Saved data entries:
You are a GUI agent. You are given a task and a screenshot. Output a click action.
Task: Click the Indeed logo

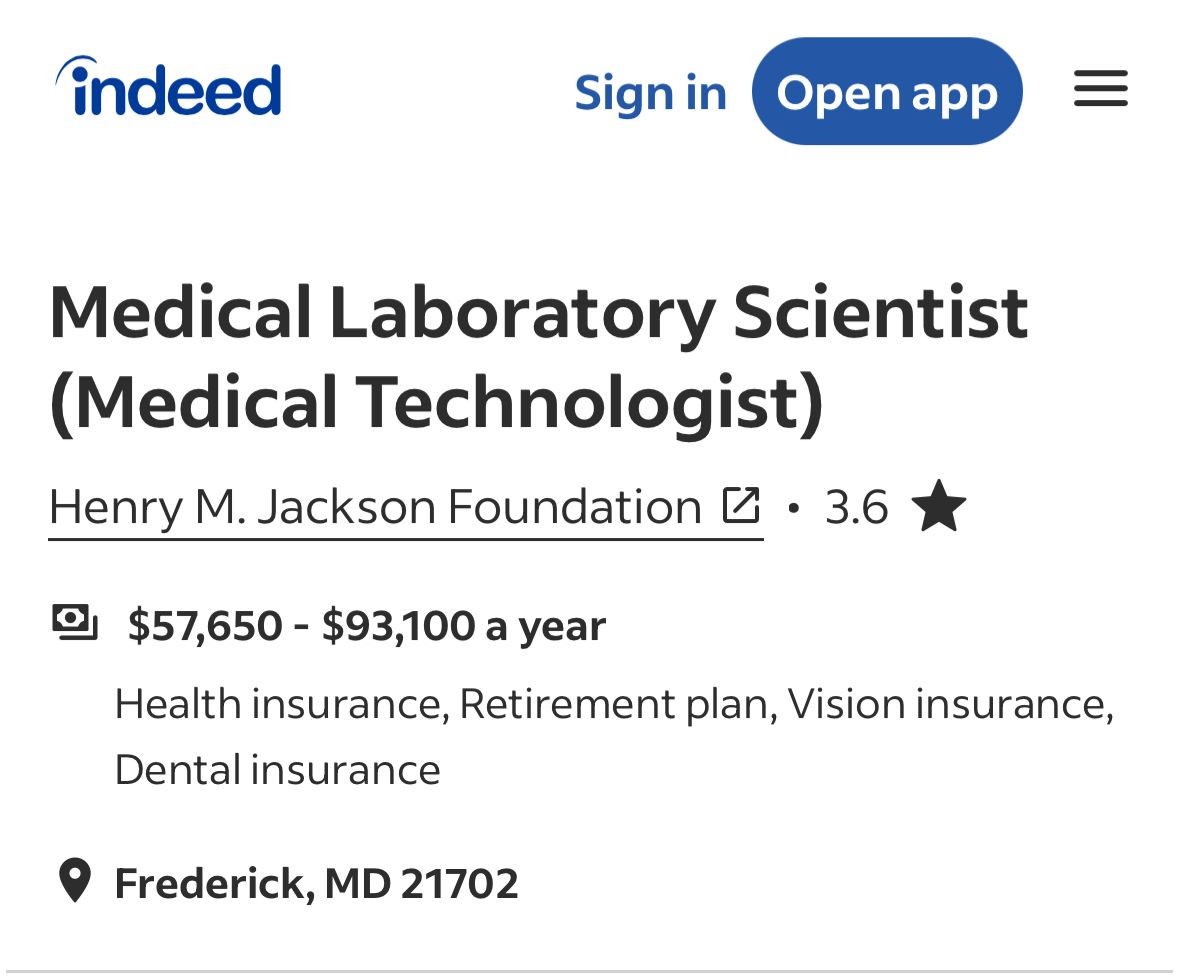(x=169, y=87)
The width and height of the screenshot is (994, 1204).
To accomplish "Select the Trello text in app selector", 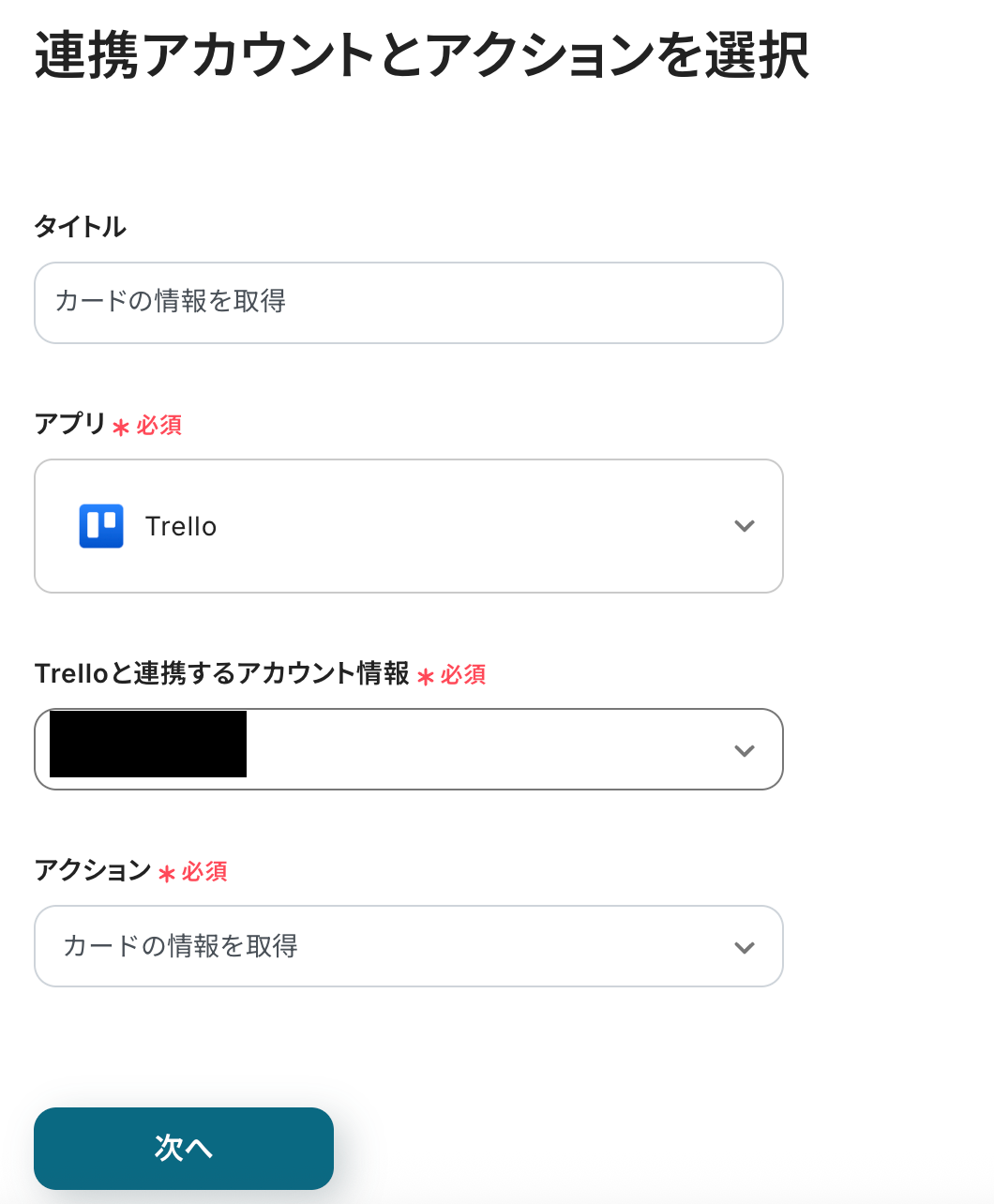I will [x=181, y=527].
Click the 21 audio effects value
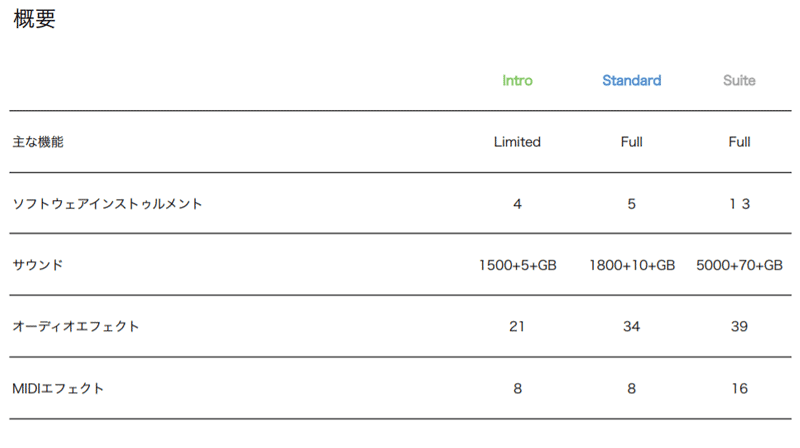The image size is (800, 448). coord(517,327)
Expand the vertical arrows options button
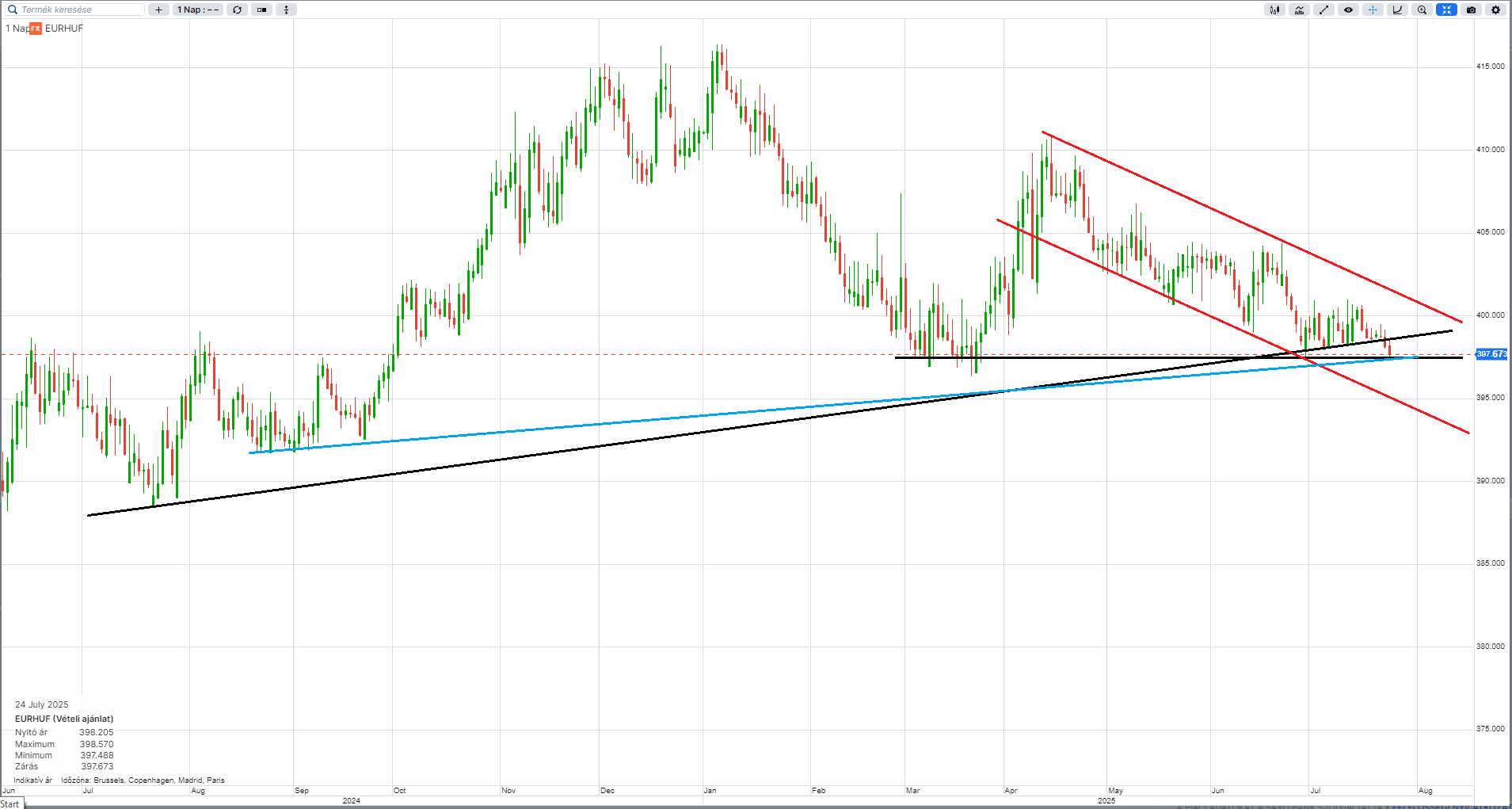 [x=286, y=10]
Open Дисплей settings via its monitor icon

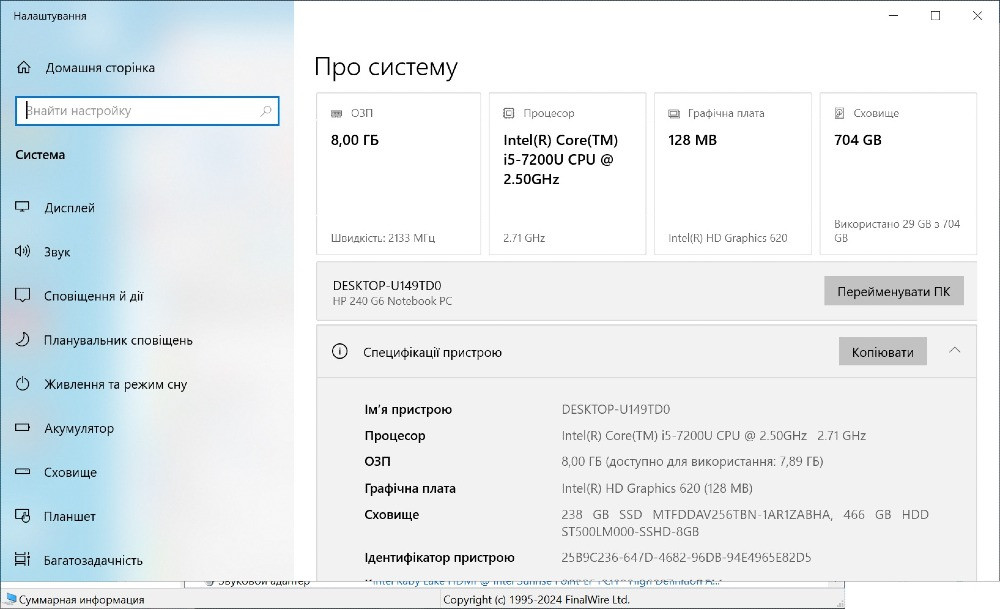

_Work to be completed_.
Look through the data above and report every line in which "screenshot" appears.

_Answer for the task_.
You are a GUI agent. You are given a task and a screenshot. Output a click action.
The width and height of the screenshot is (994, 1204).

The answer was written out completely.